** Opening MATERIAL FOR THE TASK block **

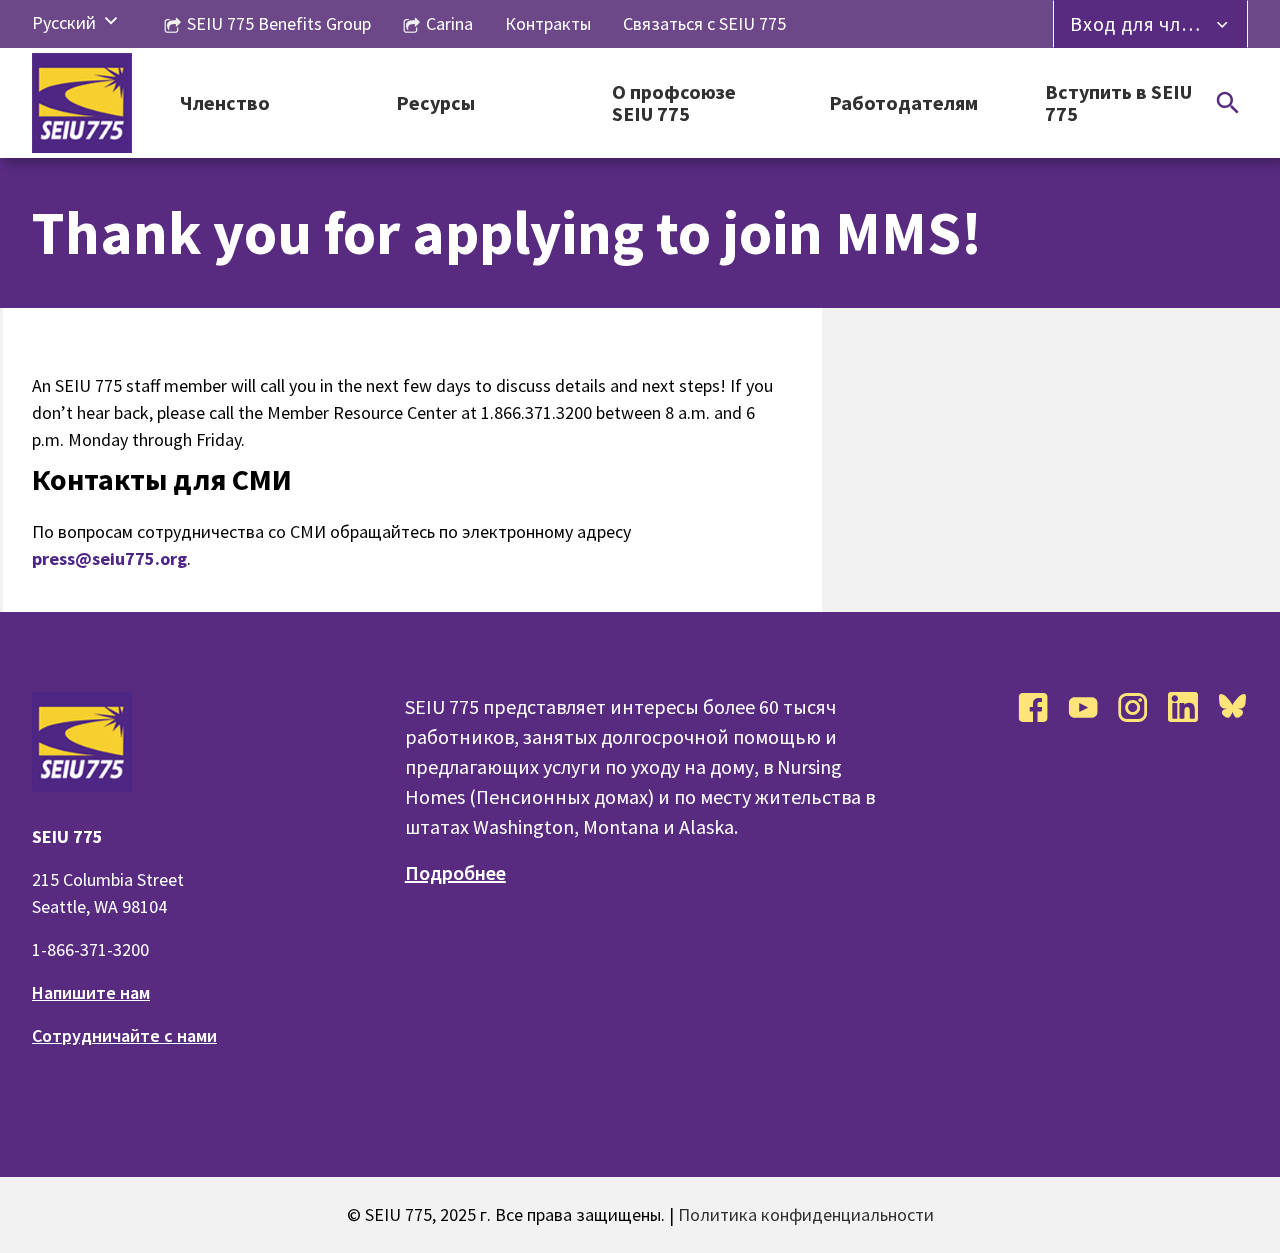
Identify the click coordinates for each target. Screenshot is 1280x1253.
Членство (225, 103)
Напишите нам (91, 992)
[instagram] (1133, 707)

** Closing MATERIAL FOR THE TASK block **
** Opening MATERIAL FOR THE TASK block **

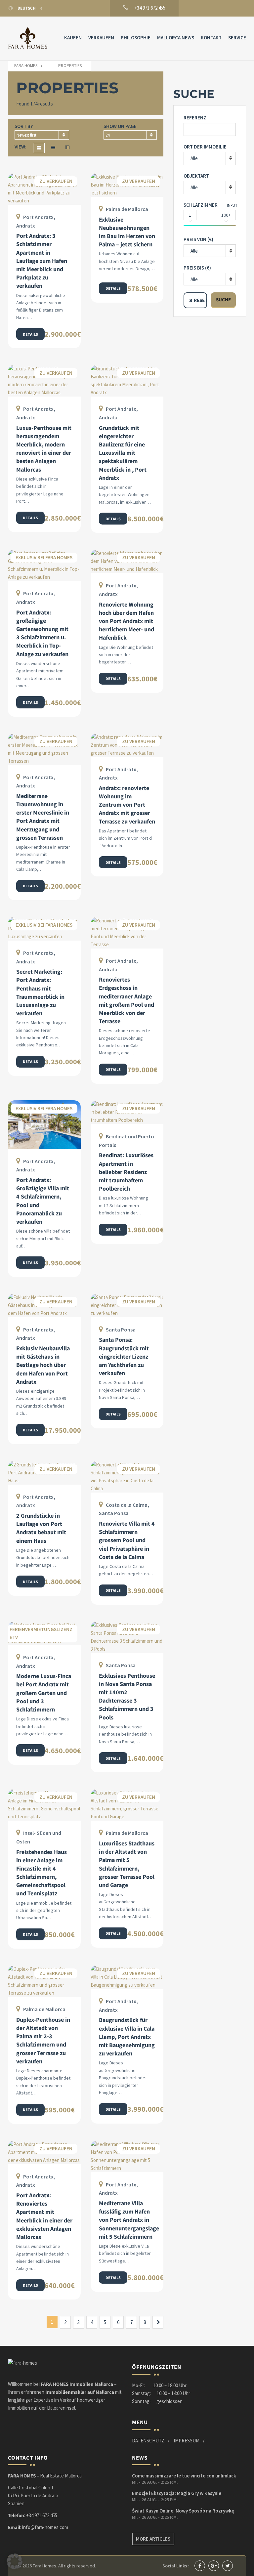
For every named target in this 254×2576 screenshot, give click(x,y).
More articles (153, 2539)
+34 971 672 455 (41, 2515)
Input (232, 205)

** Closing MATERIAL FOR THE TASK block **

● TASK TO CARRY OUT: If a line in the material above contains the word "click", copy it.

● REPLY:
Identify the click coordinates for each target. Screenshot is 1280x1253.
For every named target in this 254×2576 screenshot, give click(x,y).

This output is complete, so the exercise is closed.